また、地域全体の治安状況、これまでの成果、残された課題や困難を総括し、潜在的なリスクを指摘するとともに、今後の治安・秩序確保に向けた方向性と対策について意見が交わされました。党と国家が一貫してメコンデルタを重視し、多数の決議、結論、計画を打ち出し、これらが安定を維持しつつ社会経済の進展を後押ししてきたことを確認しました。
会議の総括にあたり、ファム・ミン・チン首相は、メコンデルタが政治、社会経済発展、防衛、安全保障、生態系、対外関係の面で特に重要な戦略的意義を持ち、国家の南の玄関口として、国の発展や主権防衛と密接に結びついていると強調しました。
首相は、2022年4月2日付けの政治局決議第13-NQ/TW号「2030年までのメコンデルタの社会経済発展および防衛・安全保障の確保、2045年までのビジョン」や、これを実施するための政府行動計画など、主要な政策枠組みを強調しました。
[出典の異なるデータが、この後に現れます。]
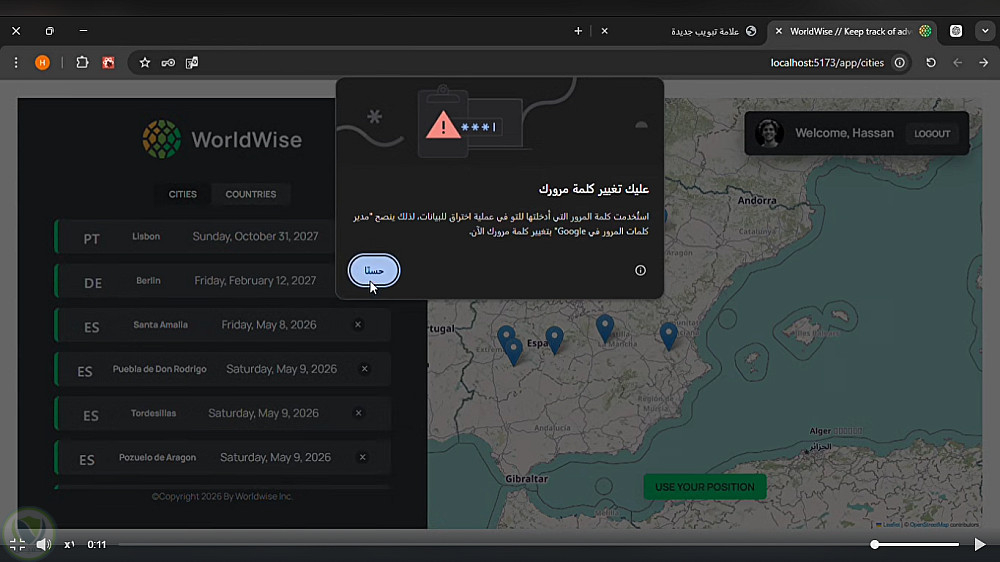
Task: Open browser three-dot menu
Action: (16, 63)
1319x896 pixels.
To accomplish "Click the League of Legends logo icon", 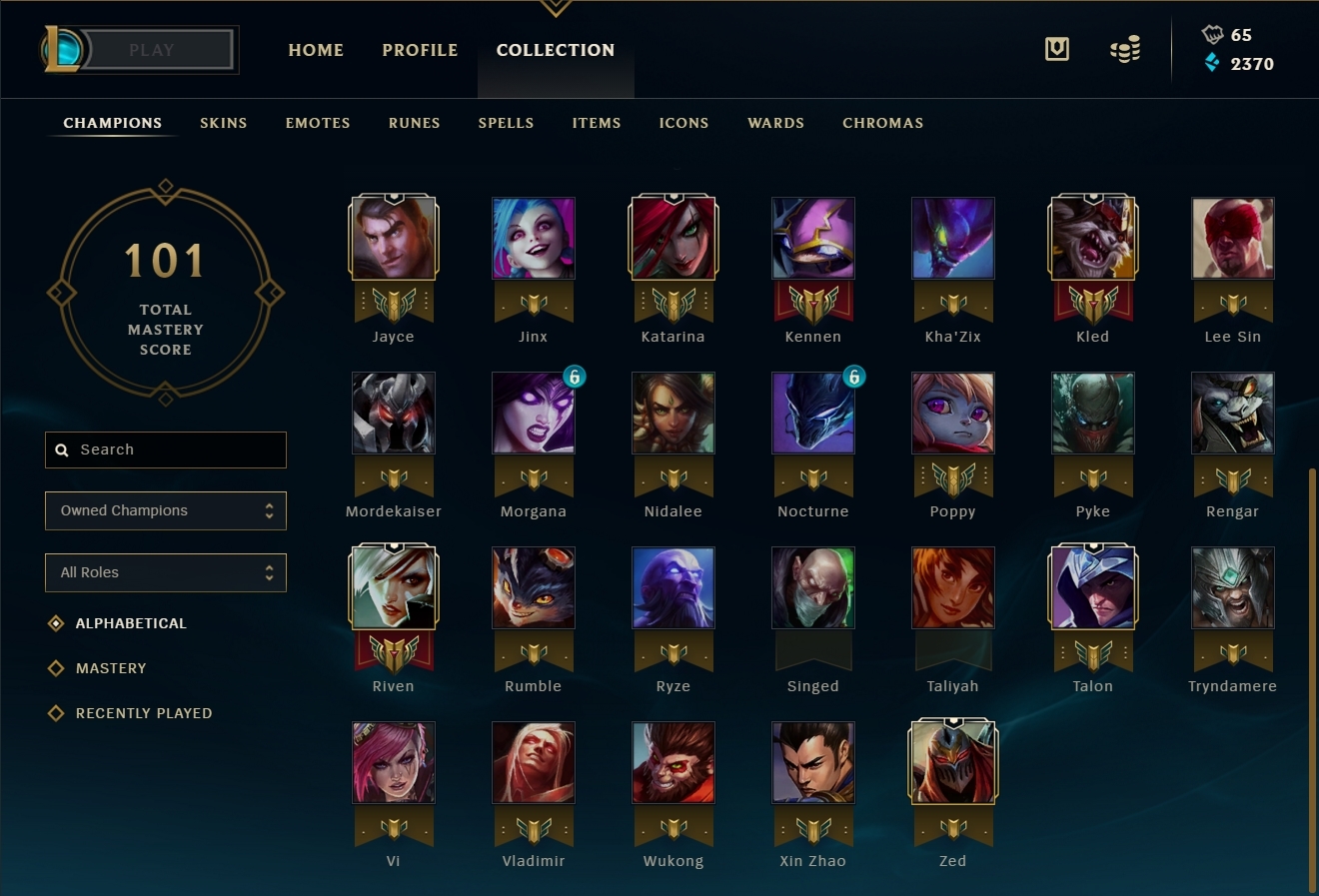I will click(x=62, y=49).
大きな成果を評価する一方で、民族・宗教政策の実施、社会経済発展、基層政治体制の運営効率、治安・秩序確保における連携面では、なお課題が残っていると指摘しました。
これらの課題に対応するため、首相は、地域の潜在力を最大限に引き出し、文化的アイデンティティを守り、住民の物質的・精神的生活を向上させる具体的な対策を講じるよう要請し、これにより南西部地域を堅固に防衛し、地域の治安を確保する必要があると述べました。
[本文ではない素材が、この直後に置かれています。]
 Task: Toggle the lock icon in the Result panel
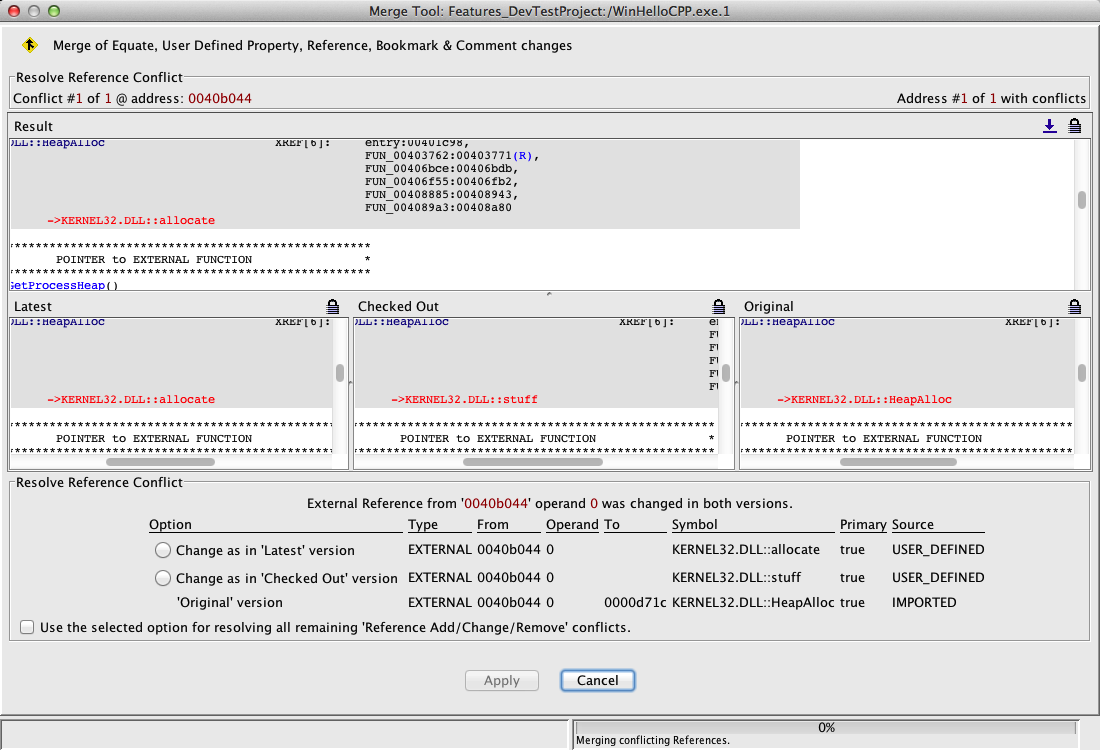tap(1074, 126)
首相は、各省庁・部門・地方に対し、治安・秩序の維持を党の直接的・絶対的・包括的な指導方針と国家の統一的な統治の下、最重要かつ緊急、長期的な政治課題と位置付けるよう要請しました。中央から基層までの政治システム全体と国民の総力を結集し、地方党委員会および行政機関のトップが主たる責任を負うべきだと強調しました。
首相は、いくつかの中核的な課題グループの実施を促し、基層レベルからの社会経済発展と防衛・安全保障の緊密な一体化、地方党委員会および行政指導者の統一的指導と省庁間の連携行動の重要性を強調しました。
そして、民族・宗教政策の効果的な実施、経済・文化・社会の発展促進、雇用創出、基層レベルの不満解消、住民の自立性向上、全民族の物質的・精神的福祉の向上、敵対勢力に利用されうる条件の排除などに優先的に取り組むべきだと述べました。
2026年に向けて、首相はメコンデルタの経済・文化・教育・医療発展に関する主要任務の遂行を各省庁・地方行政機関に指示し、実施過程での困難には速やかに報告し対応するよう求めました。